Anyway, looking elsewhere, we saw some decent downward moves in the commodity space with gold off $26 to $1609 on news that some large funds are selling down their gold holdings; copper fell 0.01 per cent and crude was off 1.5 per cent to $95.86. Then in the forex space, the Australian dollar is off about 60 pips to 1.0295; the euro is little changed at 1.3348 and the same with the British pound at 1.5507; while the Japanese yen pushed a little higher and sits at 93.668.
Actually, while we’re on currencies it’s worth noting that the Group of 20 statement pretty much came out as expected. They produced a statement in which they agreed that "we will refrain from competitive devaluation. We will not target our exchange rates for competitive purposes, will resist all forms of protectionism and keep our markets open.” But really all the flowery language means nothing – the underlying problem is that the Fed, the Bank of England and the Bank of Japan are printing money and until that changes there will be pressure for other countries to protect themselves or retaliate.
For instance, the US economy is growing at trend and is experiencing strong jobs growth. There really is no excuse for them to continue to print. It’s just laziness, as they don’t want to lift taxes or address the budget. But that comes at the expense of other countries. For mine that makes the US a currency manipulator. It’d be different if their economy was stuffed – but it isn’t. But that’s the loophole. According to the G20 it’s okay for countries to use monetary policy to shore up growth – nudge nudge, wink wink, eh eh...
So that’s the lay of the land at the moment, not a great deal going on. Everyone talking about a correction, unwilling push the market higher until we see resolution on that – but as yet nothing.
For the week ahead don’t forget it’s Presidents' Day tonight, and markets are closed.
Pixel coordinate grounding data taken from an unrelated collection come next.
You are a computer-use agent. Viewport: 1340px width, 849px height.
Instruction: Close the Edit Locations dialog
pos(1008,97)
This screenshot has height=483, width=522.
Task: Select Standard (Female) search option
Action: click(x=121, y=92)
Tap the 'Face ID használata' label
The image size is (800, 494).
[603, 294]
As to the ASX today, the SPI suggests a modest gain of 0.3 per cent.
Otherwise for the macro data out this week I’m not looking for anything view-changing. In Australia it's car sales today and the Reserve Bank's minutes Tuesday, with wage prices on Wednesday. Finally on Friday, the Reserve Bank Governor appears before the House Of Representatives Economics Committee. So there is a bit of Reserve Bank info, but we already know the view: on hold for now, but it won’t take much for them to cut – perhaps the sequester.
Otherwise, it’s still busy now regarding reporting season: we see BlueScope, Lend Lease, BHP Billiton, Fortescue and Bendigo Bank, among others, reporting.
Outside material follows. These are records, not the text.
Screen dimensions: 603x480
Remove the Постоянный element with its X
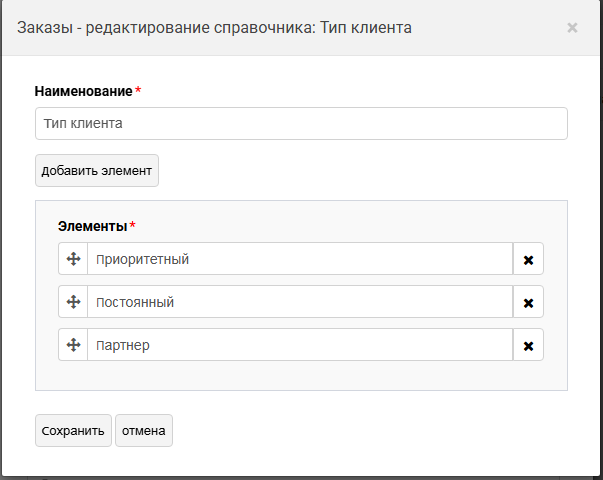tap(528, 302)
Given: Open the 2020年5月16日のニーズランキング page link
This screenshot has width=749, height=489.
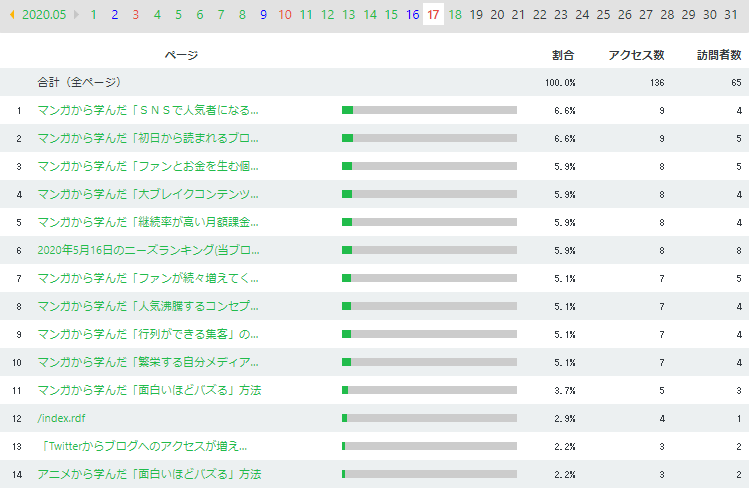Looking at the screenshot, I should (x=148, y=250).
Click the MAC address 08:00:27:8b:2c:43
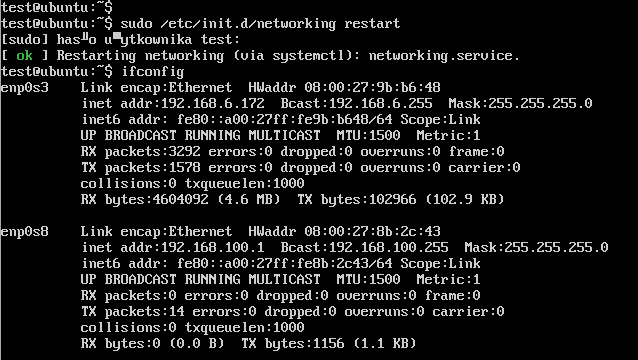 click(x=372, y=231)
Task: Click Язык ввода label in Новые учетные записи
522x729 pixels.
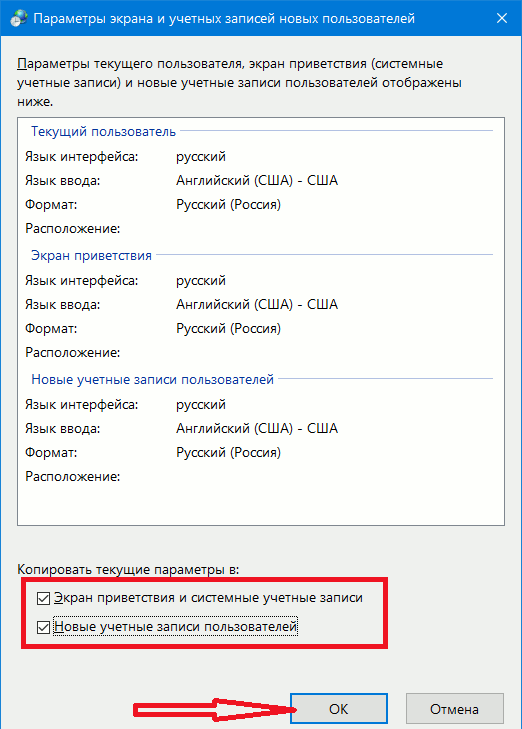Action: tap(62, 429)
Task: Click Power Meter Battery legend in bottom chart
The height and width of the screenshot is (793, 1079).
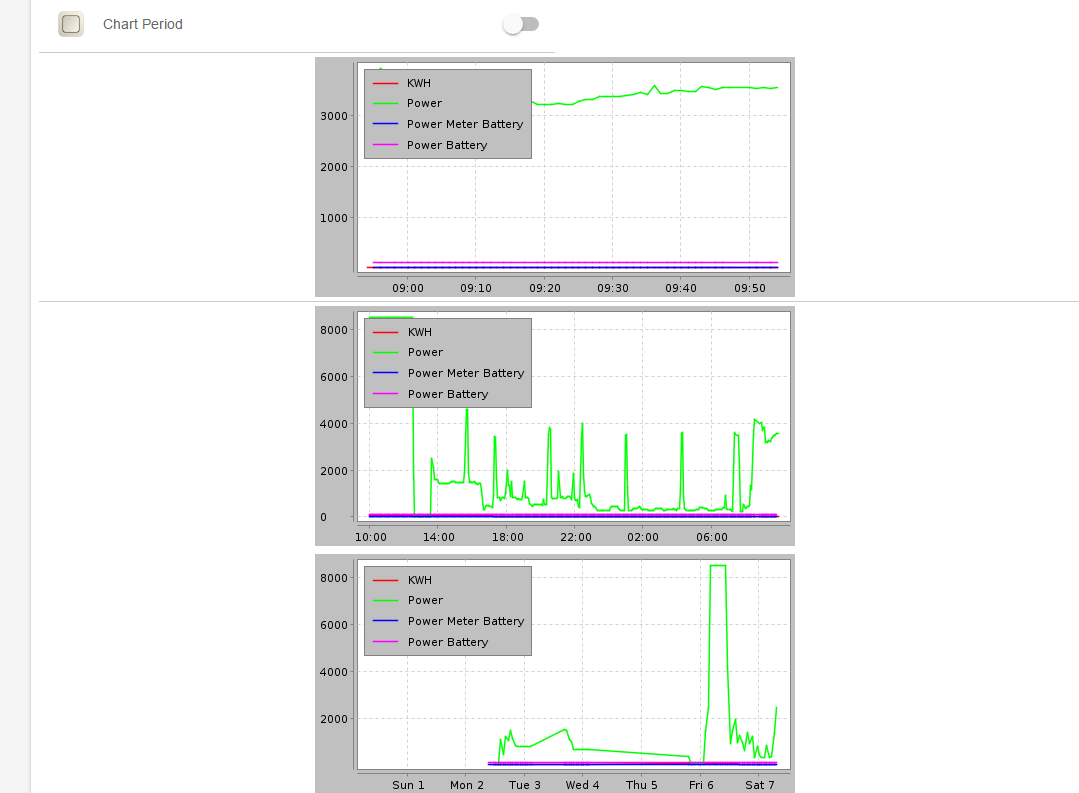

In the US, we get the NAHB housing market index on Tuesday night; housing starts and PPI Wednesday night; and then we get the FOMC minutes on Thursday morning. Thursday night sees US consumer prices, initial jobless claims, the Philly Fed index and existing home sales.
Finally for Europe, we get current account tonight; construction work and the German ZEW on Tuesday and German CPI on Wednesday. Then in the UK we see the Bank of England's minutes, and with Mark Carney at the helm further substantial printing is a good bet. Again these are not decisions you can predict based on economic data flow or inflation – they are random political decisions.
UK employment is out Wednesday night and we see the European PMIs on Thursday. On Friday the key release is the German IFO survey and CPI.